CAMeL Tools
In this section, we will explore how to use CAMeL Tools of New York University Abu Dhabi. CAMeL is a suite of tools for Arabic Natural Language Processing, and by far the most feature-rich library to date for universal Arabic NLP. To install the library, follow the instructions here.
Setting up
For macOS users, however, simply run the following in the terminal:
pip3 install camel-tools
Then, download the necessary data as follows:
camel_data light
For this tutorial, we are going to use only the light version of the CAMeL data which is around 19mb.
Julia PyCall.jl
Julia can interoperate with Python through the library PyCall.jl. To install, run the following:
julia> using Pkg
julia> Pkg.add("PyCall")
Resolving package versions...
No Changes to `~/work/QuranTree.jl/QuranTree.jl/docs/Project.toml`
No Changes to `~/work/QuranTree.jl/QuranTree.jl/docs/Manifest.toml`
Character Dediacritization
At this point, Julia can now connect to Python, and CAMeL Tools can now be loaded via the macro @pyimport
. For example, the following will load the dediac
module of the said library:
julia> using PyCall
julia> @pyimport camel_tools.utils.dediac as camel_dediac
julia> @pyimport camel_tools.utils.normalize as camel_normalize
In case Python is not found, then it is required to specify the path in the environment variables, and as to which version to use. Hence, after installation of PyCall.jl, specify the path, for example:
ENV["PYTHON"] = "/usr/bin/python3"
Pkg.build("PyCall")
The last line will build the library and PyCall.jl will remember the path.

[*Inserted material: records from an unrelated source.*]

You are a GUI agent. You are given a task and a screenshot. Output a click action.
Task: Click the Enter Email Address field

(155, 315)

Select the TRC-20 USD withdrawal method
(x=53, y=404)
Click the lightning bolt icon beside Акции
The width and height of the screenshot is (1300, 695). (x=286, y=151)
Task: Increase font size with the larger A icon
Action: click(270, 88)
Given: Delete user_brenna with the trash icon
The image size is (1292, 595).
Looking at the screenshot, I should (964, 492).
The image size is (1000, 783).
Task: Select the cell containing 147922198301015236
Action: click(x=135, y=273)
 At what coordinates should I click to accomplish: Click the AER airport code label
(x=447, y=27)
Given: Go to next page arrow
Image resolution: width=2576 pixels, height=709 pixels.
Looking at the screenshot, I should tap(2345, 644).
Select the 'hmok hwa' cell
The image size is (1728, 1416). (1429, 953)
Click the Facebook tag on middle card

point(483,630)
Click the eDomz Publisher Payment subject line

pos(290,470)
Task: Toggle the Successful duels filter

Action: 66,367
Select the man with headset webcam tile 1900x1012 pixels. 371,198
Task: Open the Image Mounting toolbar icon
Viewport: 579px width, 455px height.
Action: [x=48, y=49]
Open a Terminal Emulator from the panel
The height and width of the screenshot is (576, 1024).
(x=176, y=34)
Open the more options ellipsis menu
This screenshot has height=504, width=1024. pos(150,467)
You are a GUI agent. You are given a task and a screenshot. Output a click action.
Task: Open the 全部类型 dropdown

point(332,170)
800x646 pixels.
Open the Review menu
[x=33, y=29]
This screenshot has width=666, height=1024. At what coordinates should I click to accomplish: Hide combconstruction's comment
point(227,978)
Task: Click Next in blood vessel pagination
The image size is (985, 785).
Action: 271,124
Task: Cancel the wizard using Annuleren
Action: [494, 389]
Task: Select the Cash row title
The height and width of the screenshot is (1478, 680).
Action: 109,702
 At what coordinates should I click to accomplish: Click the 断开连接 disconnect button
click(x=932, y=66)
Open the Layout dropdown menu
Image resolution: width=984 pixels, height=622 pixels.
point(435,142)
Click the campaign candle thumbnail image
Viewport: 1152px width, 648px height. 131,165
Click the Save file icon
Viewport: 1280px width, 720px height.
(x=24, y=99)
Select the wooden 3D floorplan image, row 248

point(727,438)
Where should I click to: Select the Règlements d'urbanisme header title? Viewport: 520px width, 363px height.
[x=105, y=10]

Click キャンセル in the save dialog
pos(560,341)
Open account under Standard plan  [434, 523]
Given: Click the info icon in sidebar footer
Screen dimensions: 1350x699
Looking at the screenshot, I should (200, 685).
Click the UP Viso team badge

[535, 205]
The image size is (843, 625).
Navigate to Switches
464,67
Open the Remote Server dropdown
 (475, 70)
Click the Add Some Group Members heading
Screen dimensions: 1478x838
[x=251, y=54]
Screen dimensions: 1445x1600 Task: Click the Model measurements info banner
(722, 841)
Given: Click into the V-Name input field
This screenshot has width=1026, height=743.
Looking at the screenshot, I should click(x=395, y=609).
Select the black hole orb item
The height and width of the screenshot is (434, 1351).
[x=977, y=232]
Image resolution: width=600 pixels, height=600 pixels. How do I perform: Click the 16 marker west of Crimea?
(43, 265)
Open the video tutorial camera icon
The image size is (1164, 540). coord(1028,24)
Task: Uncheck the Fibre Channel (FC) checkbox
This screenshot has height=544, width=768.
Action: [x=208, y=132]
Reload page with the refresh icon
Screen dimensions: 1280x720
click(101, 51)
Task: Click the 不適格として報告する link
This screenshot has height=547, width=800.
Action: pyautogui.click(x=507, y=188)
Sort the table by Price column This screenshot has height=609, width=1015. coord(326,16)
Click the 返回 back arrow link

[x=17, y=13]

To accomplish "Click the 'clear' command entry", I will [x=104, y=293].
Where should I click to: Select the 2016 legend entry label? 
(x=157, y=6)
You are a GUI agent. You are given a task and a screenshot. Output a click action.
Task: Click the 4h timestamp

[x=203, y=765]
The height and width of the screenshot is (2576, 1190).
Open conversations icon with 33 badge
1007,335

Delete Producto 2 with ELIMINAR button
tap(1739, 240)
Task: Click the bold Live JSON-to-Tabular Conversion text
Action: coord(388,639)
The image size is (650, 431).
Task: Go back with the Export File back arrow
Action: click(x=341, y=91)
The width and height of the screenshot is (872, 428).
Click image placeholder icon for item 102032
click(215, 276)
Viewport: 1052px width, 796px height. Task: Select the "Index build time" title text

Make sure the Python version you setup is where the CAMeL Tools was installed.
Let's use this and compare the results with QuranTree.jl's built in dediac
function.
julia> using QuranTree
julia> crps, tnzl = load(QuranData());
julia> crpsdata = table(crps);
julia> tnzldata = table(tnzl);
julia> avrs1 = verses(tnzldata[1][1])[1]
"بِسْمِ ٱللَّهِ ٱلرَّحْمَٰنِ ٱلرَّحِيمِ"
julia> dediac(avrs1)
"بسم ٱلله ٱلرحمٰن ٱلرحيم"
Now using CAMeL tools, we get the following:
julia> camel_dediac.dediac_ar(avrs1)
"بسم ٱلله ٱلرحمن ٱلرحيم"
The difference is on the Alif Khanjareeya, where at the moment QuranTree.jl tree does not consider it as part of the diacritics, but part of the characters to be normalized.
Let's try this on CorpusData
as well, to see how it handles Buckwalter dediacritization:
julia> vrs1 = verses(crpsdata[1][1])[1]
"bisomi {ll~ahi {lr~aHoma`ni {lr~aHiymi"
julia> dediac(vrs1)
"bsm {llh {lrHm`n {lrHym"
julia> camel_dediac.dediac_bw(vrs1)
"bsm {llh {lrHmn {lrHym"
Character Normalization
To normalize, QuranTree.jl uses argument for specifying the character to normalize. However for CAMeL tools, this is part of the name of the function:
julia> avrs2 = verses(tnzldata[2][3])[1]
"ٱلَّذِينَ يُؤْمِنُونَ بِٱلْغَيْبِ وَيُقِيمُونَ ٱلصَّلَوٰةَ وَمِمَّا رَزَقْنَٰهُمْ يُنفِقُونَ"
julia> normalize(avrs2, :ta_marbuta)
"ٱلَّذِينَ يُؤْمِنُونَ بِٱلْغَيْبِ وَيُقِيمُونَ ٱلصَّلَوٰهَ وَمِمَّا رَزَقْنَٰهُمْ يُنفِقُونَ"
julia> camel_normalize.normalize_teh_marbuta_ar(avrs2)
"ٱلَّذِينَ يُؤْمِنُونَ بِٱلْغَيْبِ وَيُقِيمُونَ ٱلصَّلَوٰهَ وَمِمَّا رَزَقْنَٰهُمْ يُنفِقُونَ"
Another example, normalizing over the Buckwalter encoding:
julia> vrs2 = verses(crpsdata[2][3])[1]
"{l~a*iyna yu&ominuwna bi{logayobi wayuqiymuwna {lS~alaw`pa wamim~aA razaqona`humo yunfiquwna"
julia> normalize(vrs2, :ta_marbuta)
"{l~a*iyna yu&ominuwna bi{logayobi wayuqiymuwna {lS~alaw`ha wamim~aA razaqona`humo yunfiquwna"
julia> camel_normalize.normalize_teh_marbuta_bw(vrs2)
"{l~a*iyna yu&ominuwna bi{logayobi wayuqiymuwna {lS~alaw`ha wamim~aA razaqona`humo yunfiquwna"